*** Information given Section Begins ***
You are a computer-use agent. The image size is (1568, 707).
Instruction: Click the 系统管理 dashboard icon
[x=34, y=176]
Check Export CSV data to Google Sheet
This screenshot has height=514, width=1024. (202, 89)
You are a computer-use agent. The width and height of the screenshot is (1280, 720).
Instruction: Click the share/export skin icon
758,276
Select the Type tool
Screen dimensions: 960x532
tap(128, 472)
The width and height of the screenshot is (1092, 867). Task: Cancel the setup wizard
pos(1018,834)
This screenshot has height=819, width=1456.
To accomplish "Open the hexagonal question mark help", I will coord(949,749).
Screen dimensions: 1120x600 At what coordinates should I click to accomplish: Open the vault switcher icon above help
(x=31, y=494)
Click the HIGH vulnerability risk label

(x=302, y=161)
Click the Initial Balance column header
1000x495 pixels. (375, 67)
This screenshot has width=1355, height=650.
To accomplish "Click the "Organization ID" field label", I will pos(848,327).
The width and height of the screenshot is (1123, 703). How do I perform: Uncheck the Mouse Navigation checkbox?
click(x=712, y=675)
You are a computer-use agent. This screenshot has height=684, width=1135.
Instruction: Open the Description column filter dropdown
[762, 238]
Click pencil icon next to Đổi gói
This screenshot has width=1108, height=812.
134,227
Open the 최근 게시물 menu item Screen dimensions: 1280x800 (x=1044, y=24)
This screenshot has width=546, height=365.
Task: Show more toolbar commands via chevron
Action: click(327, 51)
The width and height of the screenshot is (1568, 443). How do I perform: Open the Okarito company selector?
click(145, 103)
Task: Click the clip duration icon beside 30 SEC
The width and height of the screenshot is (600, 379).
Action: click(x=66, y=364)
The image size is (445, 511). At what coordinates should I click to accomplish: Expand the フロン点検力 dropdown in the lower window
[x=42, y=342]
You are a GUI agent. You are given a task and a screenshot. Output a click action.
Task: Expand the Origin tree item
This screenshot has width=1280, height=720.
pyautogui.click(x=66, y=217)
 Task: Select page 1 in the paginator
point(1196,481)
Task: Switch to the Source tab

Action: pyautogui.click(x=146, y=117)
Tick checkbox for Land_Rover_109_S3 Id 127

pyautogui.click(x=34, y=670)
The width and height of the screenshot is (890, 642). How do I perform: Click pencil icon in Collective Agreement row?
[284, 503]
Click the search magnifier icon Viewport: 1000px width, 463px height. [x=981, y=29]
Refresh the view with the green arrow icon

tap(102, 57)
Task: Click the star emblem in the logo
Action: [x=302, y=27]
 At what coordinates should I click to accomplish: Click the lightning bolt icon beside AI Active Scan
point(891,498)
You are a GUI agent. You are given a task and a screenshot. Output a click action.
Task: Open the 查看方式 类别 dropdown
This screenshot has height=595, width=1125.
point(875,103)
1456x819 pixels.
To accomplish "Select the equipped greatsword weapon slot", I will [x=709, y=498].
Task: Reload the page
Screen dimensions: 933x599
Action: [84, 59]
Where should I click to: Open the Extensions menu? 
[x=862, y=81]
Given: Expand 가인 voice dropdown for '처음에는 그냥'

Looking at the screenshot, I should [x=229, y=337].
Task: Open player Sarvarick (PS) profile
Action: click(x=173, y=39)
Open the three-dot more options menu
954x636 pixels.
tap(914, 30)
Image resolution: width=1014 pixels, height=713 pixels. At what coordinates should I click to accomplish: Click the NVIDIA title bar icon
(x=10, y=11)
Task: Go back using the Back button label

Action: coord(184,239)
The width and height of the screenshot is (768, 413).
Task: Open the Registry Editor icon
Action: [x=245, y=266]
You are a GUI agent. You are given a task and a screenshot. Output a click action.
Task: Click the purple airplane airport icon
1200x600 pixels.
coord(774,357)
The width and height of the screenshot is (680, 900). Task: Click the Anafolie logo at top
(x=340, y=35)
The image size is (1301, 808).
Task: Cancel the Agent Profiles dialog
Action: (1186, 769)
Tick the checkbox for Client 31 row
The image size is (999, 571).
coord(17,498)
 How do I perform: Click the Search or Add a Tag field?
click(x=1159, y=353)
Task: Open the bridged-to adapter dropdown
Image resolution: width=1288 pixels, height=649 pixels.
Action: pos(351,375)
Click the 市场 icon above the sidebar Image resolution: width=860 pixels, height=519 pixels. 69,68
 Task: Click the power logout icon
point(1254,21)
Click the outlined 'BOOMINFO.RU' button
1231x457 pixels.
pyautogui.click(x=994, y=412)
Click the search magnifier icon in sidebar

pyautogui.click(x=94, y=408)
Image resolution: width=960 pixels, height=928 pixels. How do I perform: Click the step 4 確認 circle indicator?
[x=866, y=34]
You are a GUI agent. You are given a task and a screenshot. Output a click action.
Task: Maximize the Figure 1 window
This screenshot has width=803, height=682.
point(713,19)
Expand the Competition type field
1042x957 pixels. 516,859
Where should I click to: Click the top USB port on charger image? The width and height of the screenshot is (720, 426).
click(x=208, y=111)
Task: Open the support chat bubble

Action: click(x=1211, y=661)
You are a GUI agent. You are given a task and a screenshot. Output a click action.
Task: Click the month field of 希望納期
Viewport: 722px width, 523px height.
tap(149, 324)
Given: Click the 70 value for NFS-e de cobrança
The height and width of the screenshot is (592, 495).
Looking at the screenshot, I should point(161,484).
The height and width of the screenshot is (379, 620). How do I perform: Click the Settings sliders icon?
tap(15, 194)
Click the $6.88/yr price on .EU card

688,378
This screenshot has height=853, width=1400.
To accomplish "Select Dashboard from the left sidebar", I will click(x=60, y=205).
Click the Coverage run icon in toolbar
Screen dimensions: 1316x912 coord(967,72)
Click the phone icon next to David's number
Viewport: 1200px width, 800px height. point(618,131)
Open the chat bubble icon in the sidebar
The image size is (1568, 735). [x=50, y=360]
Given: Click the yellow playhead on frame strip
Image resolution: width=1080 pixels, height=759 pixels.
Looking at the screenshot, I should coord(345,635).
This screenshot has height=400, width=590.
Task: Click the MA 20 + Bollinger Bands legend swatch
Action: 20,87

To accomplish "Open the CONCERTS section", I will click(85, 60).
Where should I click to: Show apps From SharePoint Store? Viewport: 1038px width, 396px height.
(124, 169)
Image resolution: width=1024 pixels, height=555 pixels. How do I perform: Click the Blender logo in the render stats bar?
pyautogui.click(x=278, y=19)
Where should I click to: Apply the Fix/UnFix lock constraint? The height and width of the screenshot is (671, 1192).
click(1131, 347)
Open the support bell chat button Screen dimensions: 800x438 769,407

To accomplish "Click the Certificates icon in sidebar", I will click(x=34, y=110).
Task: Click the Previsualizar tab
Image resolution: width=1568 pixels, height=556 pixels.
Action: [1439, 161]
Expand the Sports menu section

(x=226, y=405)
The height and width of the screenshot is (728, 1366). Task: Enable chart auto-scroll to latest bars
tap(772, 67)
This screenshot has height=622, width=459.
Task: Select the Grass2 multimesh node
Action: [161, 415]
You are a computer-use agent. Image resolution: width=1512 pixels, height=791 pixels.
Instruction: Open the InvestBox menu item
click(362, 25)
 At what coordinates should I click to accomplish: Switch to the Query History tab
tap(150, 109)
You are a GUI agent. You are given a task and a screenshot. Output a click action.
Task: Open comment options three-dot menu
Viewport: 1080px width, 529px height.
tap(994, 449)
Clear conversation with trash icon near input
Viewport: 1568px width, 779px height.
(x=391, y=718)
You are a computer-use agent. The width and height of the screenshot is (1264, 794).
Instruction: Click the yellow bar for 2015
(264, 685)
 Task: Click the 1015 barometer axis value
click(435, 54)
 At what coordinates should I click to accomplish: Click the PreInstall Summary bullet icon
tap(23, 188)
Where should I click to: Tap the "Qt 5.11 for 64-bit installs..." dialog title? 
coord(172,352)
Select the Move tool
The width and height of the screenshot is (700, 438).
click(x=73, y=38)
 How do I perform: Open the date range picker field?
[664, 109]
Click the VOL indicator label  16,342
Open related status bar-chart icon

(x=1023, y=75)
*** Information given Section Ends ***
Exercise aim: Lines above containing "computer": how many? Reply with the number only.

Exercise result: 5